A pair of electrodes;
Applying means for applying an alternating voltage to the pair of electrodes at predetermined time intervals,
Measuring means for measuring the dielectric constant of blood disposed between the pair of electrodes,
Analysis means for analyzing the degree of the function of the blood coagulation system using the dielectric constant of the blood measured at the above time intervals after the action of the anticoagulant working on the blood is released; and . The analysis means is
The time when a certain viscoelastic property appears is estimated from a parameter indicating an increase amount of a dielectric constant of a frequency of interest in a predetermined period after the anticoagulant action acting on the blood is released.
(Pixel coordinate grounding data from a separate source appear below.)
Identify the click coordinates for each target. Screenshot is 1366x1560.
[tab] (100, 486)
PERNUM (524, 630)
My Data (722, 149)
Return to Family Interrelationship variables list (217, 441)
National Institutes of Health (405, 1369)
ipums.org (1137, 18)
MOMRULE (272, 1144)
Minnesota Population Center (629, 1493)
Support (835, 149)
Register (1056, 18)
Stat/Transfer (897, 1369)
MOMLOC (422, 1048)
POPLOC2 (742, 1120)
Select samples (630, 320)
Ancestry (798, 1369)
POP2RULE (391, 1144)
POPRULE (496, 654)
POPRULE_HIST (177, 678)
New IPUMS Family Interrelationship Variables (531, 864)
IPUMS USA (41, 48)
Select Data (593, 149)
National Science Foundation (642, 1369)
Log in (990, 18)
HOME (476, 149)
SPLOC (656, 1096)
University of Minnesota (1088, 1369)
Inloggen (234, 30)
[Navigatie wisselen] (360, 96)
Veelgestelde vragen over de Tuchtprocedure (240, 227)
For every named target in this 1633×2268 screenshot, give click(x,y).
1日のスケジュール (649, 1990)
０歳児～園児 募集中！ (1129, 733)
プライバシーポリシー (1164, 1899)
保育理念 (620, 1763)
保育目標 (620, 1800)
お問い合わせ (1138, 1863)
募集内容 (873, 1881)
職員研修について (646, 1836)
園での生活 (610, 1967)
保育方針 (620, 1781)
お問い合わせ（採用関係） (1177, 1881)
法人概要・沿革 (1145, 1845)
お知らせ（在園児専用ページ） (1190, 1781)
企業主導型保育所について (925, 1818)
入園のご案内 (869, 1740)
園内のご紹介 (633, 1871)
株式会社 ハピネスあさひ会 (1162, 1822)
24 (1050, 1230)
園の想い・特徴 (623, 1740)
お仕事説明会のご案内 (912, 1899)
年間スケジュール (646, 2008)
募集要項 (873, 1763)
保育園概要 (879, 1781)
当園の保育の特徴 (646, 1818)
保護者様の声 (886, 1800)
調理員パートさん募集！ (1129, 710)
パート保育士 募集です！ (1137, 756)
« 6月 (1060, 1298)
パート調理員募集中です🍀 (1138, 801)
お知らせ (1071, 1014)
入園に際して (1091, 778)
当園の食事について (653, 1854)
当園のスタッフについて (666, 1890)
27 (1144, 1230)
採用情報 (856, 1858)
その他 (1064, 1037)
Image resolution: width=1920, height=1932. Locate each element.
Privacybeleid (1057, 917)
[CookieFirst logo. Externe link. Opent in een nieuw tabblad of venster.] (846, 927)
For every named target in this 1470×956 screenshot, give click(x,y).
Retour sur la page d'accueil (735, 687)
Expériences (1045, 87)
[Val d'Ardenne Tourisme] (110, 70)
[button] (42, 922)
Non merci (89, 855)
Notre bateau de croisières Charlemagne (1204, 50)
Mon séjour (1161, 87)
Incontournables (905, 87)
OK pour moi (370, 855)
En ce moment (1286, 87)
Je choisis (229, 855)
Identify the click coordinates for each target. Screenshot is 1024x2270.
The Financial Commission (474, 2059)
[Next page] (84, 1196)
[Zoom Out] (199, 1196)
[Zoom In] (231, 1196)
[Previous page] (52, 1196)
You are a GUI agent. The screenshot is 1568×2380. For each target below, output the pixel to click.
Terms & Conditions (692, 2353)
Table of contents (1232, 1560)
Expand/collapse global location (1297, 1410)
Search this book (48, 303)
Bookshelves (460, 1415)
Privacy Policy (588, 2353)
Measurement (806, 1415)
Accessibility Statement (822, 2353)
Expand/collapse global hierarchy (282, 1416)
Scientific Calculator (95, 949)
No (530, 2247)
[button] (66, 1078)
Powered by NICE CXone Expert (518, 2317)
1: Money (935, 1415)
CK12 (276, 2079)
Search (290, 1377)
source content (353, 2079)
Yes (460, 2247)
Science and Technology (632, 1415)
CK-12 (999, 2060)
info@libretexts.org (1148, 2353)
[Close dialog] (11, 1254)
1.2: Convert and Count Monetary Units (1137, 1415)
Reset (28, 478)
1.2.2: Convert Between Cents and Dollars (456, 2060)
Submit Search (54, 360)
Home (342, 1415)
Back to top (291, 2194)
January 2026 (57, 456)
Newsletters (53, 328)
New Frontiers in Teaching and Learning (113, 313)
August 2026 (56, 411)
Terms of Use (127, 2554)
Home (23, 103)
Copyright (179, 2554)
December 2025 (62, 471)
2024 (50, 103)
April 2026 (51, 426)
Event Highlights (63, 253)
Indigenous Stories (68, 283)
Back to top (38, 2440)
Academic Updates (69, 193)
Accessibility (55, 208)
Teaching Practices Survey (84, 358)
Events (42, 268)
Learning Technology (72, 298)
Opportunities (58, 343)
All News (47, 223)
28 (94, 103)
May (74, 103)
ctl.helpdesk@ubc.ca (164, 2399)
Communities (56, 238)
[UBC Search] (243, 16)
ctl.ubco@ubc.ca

Blood coagulation system analyzer. The analysis means is
The blood coagulation system analyzer according to claim 1, wherein a risk of thrombus is evaluated from a parameter indicating an increase amount of a dielectric constant of a frequency of interest in a predetermined period after the anticoagulant action acting on the blood is released. . The blood coagulation analyzer according to claim 2, wherein the pair of electrodes are opposed to each other so as to sandwich a position where blood is to be arranged. The analysis means is
The dielectric constant of a specific frequency in a predetermined period after the anticoagulant action acting on the blood is released, and the dielectric constant of a frequency different from the frequency, expressed as a ratio of the dielectric constant at a reference time. The blood coagulation system analyzer according to claim 1, wherein the division is performed, and the degree of operation of the blood coagulation system is analyzed using the result of the division. Applying an alternating voltage to the pair of electrodes at predetermined time intervals,
A measuring step of measuring the dielectric constant of blood disposed between the pair of electrodes,
Analyzing the degree of the function of the blood coagulation system using the dielectric constant of the blood measured at the time intervals after the action of the anticoagulant working on the blood is resolved. . Applying an alternating voltage to a pair of electrodes at a predetermined time interval with respect to an applying unit for applying the alternating voltage;
For the measurement unit that measures the dielectric constant, to measure the dielectric constant of the blood disposed between the pair of electrodes,
For the analysis unit that analyzes the blood coagulation system, the degree of blood coagulation system operation is determined using the dielectric constant of blood measured at the above time intervals after the anticoagulant action acting on the blood is resolved. The program that executes the analysis.